Europol's executive director Rob Wainwright issued a statement saying: "Cyber-criminals are quick to adapt to and exploit new technologies. They come up with new ways to victimise and affect people's lives and invade their privacy, either by collecting or manipulating personal data or by virtually breaking into smart homes. The Internet of Things is not only here to stay but expected to significantly expand as more and more households, cities and industries become connected. Insecure IoT devices are increasingly becoming tools for conducting cyber-criminality. We need to act now and work together to solve the security challenges that come with the IoT and to ensure the full potential."
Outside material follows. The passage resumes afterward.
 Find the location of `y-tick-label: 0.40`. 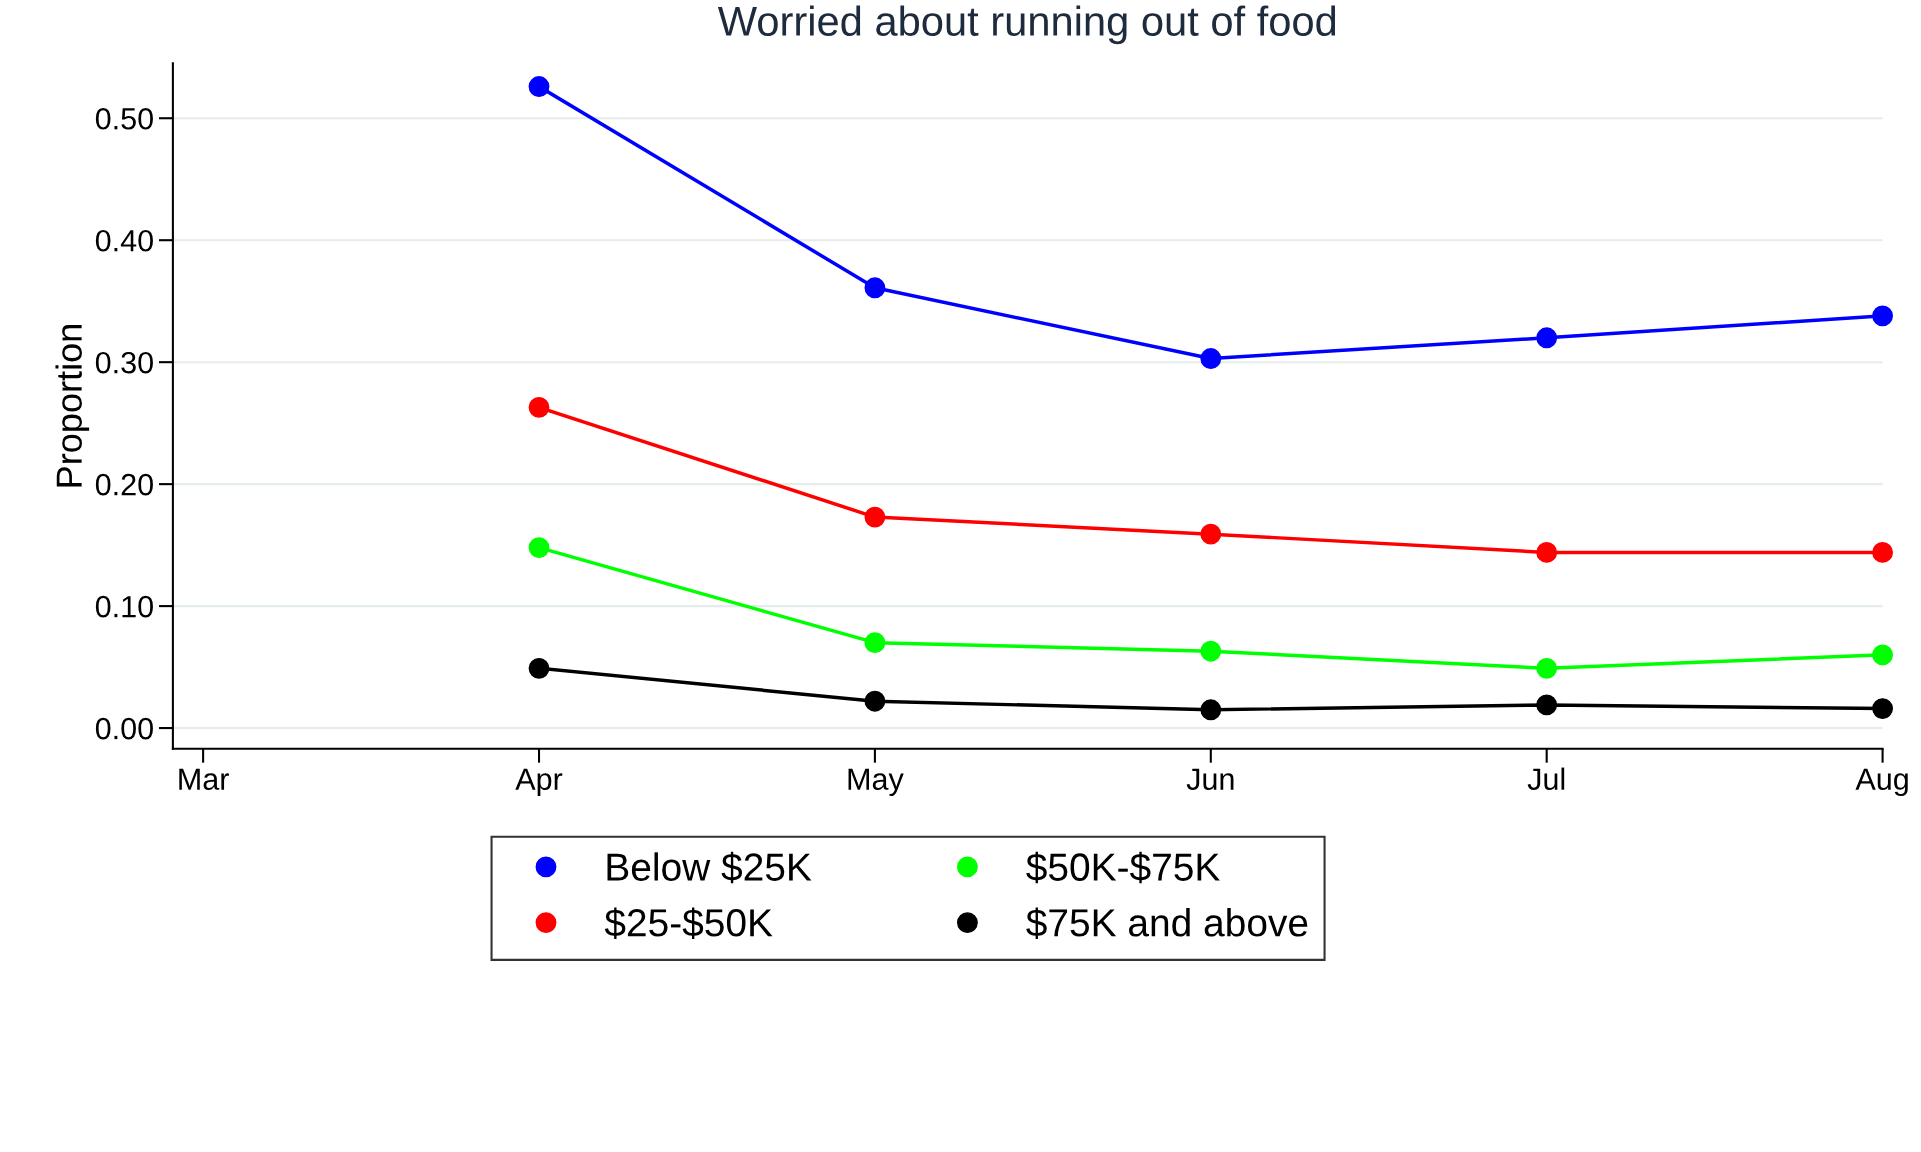

y-tick-label: 0.40 is located at coordinates (124, 240).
ENISA's executive director Professor Dr Udo Helmbrecht also commented: "The IoT revolution is beginning to transform our personal lives and the infrastructures that we use on a regular basis such as smart homes, smart energy and smart health. Manufacturers and operators of these devices need to ensure that security by design has been incorporated into their selection and their deployment. ENISA is pleased to be working closely with Europol to inform key stakeholders of the important role that the IoT is taking on and the need to be aware of the cyber-security and criminal aspects associated with deploying and using these devices".
At last month's Europol-Interpol Cyber-crime Conference in The Hague, Netherlands, a coordinated law enforcement approach to addressing the threat from the Dark Web, was called for by Europol and Interpol in their joint closing statement.
The two organisations agreed that approaches to tackling the threat of cyber-crime should be identified in a more pro-active and efficient manner, and coordinated prevention and awareness initiatives should continue in order to increase baseline cyber-security and nurture the skills and expertise needed to ensure a safer cyber-space.
Silvino Schlickmann Junior, cyber-crime director at Interpol, said: "The current state of cyber-crime, reaching all the corners of the world and threatening to undermine the benefits brought by the new technologies, requires a global response. Interpol .... [provides] a global platform including not only communication tools but a wide range of services, from capacity building programmes, to cyber-threat intelligence support. The cooperation with Europol is one of our highest priorities to combat cyber-crime in the most effective way."
It was noted how the resurgence of ransomware has made it a leading threat for both public and private sector organisations, hence methods of tackling this pernicious attack vector were a focus of the event. It was reported that since its launch in July 2016 NoMoreRansom has had more than 1.4 million people visit its website which is now available in 28 languages and includes 52 free decryption tools www.nomoreransom.org which can be used to decrypt 84 ransomware families.
There are now 119 partners working on No More Ransom with recent additions including the German BKA, Polish and Slovakian Police. New private sector partners include Security Advisor S.A., Equipo Antiransom, ML IT Security Pte Ltd, Temasoft, CERT-PY and Australian Cybercrime Online Reporting Network (ACORN), bringing the total to 81 non-law enforcement partners.
Steven Wilson, head of Europol's EC3 noted how this year's event, with, more than 420 delegates, had the highest participation ever, both in terms of attendees and speakers.
A main theme was, “Actively united for a safer cyber space" emphasising the importance of law enforcement, private sector, academia, government and NGOs working together to fight cyber-crime.